Your browser is no longer supported. Please upgrade your browser to improve your experience.

Die Enttäuschten

Hier präsentierten wir die Ergebnisse unserer Studie, die auf die Arbeit von More in Common Deutschland aufsetzt.

Eine illustrative Darstellung zum Gesamttyp

Die Frage, ob es gerecht ist, wenn Bürger:innen mit besonders hohem CO2-Ausstoß mehr zum Klimaschutz beitragen, beantwortet dieser Typ mehrheitlich damit, dass alle Bürgerinnen und Bürger den gleichen Beitrag zum Klimaschutz leisten sollten. Das überrascht, da doch vor allem die Enttäuschten als tendenziell einkommensschwächerer Typ von einem “Polluter pays”-Ansatz entlastet würden.

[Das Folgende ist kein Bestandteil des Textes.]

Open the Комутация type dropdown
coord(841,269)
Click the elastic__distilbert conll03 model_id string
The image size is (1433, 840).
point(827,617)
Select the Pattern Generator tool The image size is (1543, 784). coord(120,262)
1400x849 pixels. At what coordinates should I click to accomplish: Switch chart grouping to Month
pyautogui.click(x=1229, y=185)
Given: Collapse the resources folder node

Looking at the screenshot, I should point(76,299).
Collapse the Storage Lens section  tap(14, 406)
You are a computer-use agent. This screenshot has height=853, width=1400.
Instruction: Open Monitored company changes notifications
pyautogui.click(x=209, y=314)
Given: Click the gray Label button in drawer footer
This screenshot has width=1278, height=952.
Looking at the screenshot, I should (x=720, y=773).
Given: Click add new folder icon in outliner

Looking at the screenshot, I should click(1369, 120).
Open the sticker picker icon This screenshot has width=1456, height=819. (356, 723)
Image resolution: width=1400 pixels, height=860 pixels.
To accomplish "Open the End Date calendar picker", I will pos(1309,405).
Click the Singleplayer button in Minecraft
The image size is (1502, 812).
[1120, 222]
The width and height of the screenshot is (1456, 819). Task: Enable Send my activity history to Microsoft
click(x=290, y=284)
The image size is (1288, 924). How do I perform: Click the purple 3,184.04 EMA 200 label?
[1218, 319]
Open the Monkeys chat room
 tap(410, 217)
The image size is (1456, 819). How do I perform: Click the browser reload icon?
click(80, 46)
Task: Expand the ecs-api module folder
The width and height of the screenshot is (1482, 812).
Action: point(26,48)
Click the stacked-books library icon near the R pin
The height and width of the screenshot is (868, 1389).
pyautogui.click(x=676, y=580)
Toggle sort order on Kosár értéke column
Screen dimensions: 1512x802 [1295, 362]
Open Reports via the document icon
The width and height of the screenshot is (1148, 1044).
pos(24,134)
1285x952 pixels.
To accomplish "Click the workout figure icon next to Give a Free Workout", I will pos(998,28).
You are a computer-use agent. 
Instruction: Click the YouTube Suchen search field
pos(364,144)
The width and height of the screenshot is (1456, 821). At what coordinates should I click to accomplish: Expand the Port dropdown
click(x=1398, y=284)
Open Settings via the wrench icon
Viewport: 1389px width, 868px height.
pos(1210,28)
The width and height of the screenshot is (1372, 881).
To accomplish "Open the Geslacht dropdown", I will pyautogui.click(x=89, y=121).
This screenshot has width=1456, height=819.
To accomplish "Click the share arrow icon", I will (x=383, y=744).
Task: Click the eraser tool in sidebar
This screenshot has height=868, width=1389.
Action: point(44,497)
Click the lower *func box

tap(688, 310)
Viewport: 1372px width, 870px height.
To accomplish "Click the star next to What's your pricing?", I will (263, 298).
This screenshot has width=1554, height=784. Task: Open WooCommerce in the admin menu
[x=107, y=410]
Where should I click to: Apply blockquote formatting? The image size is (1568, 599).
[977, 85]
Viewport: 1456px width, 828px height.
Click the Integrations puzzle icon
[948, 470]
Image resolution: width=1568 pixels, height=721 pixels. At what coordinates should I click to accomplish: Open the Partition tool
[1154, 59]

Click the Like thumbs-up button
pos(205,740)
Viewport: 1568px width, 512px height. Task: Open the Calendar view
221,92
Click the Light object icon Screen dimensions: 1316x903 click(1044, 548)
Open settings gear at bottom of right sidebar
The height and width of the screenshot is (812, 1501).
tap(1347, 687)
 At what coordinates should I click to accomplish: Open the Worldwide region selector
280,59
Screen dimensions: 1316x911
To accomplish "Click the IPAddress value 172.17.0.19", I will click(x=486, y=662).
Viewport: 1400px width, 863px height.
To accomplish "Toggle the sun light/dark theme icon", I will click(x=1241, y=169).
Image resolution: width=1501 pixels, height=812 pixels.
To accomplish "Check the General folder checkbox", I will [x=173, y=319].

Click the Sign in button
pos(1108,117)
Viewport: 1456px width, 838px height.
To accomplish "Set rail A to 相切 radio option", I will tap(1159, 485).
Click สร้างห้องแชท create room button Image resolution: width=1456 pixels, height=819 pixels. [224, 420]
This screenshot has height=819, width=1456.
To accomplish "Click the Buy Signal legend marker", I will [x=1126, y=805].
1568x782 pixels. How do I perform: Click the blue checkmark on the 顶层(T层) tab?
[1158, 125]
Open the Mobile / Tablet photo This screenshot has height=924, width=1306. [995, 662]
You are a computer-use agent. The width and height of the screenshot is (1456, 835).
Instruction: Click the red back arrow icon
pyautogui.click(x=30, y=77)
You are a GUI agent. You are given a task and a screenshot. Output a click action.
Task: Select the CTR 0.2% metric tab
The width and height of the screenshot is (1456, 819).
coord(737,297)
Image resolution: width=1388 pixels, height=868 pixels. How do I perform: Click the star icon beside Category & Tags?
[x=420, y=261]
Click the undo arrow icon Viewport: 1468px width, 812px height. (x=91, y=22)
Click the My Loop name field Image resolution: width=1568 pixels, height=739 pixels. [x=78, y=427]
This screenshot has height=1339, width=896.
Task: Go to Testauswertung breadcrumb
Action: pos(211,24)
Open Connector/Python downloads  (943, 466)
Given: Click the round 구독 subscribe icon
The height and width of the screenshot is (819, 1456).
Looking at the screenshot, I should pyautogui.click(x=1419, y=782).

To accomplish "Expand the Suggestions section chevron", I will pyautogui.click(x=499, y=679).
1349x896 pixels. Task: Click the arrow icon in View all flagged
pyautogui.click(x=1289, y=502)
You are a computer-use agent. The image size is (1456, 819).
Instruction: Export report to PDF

Zwei Interpretationsansätze kommen hierbei in Frage: Einerseits wollen die Enttäuschten möglicherweise verhindern, dass irgendjemand sich “etwas herausnimmt” und Vorteile im System verschafft; ein Ansatz, der gleiche Regeln für alle vorsieht, beugt dem eher vor als ein System aus Sonderregelungen. Eine zweite mögliche Erklärung könnte darin liegen, dass vielen Menschen die direkte Korrelation zwischen hohem Einkommen und überdurchschnittlichem CO2-Ausstoß bislang nicht klar ist und die Enttäuschten sich daher nicht bewusst sind, dass sie beispielsweise von einer CO2-Steuer besonders profitieren würden. Klimafreundliche Produkte sind meist teurer als konventionelle Produkte und somit für ärmere Menschen weniger erschwinglich. Gleichzeitig führen Urlaubsreisen sowie größere Häuser und Autos dazu, dass Menschen mit überdurchschnittlichem Einkommen in der Regel weitaus mehr Emissionen verursachen, selbst wenn sie in anderen Bereichen klimafreundliche Verhaltensweisen an den Tag legen.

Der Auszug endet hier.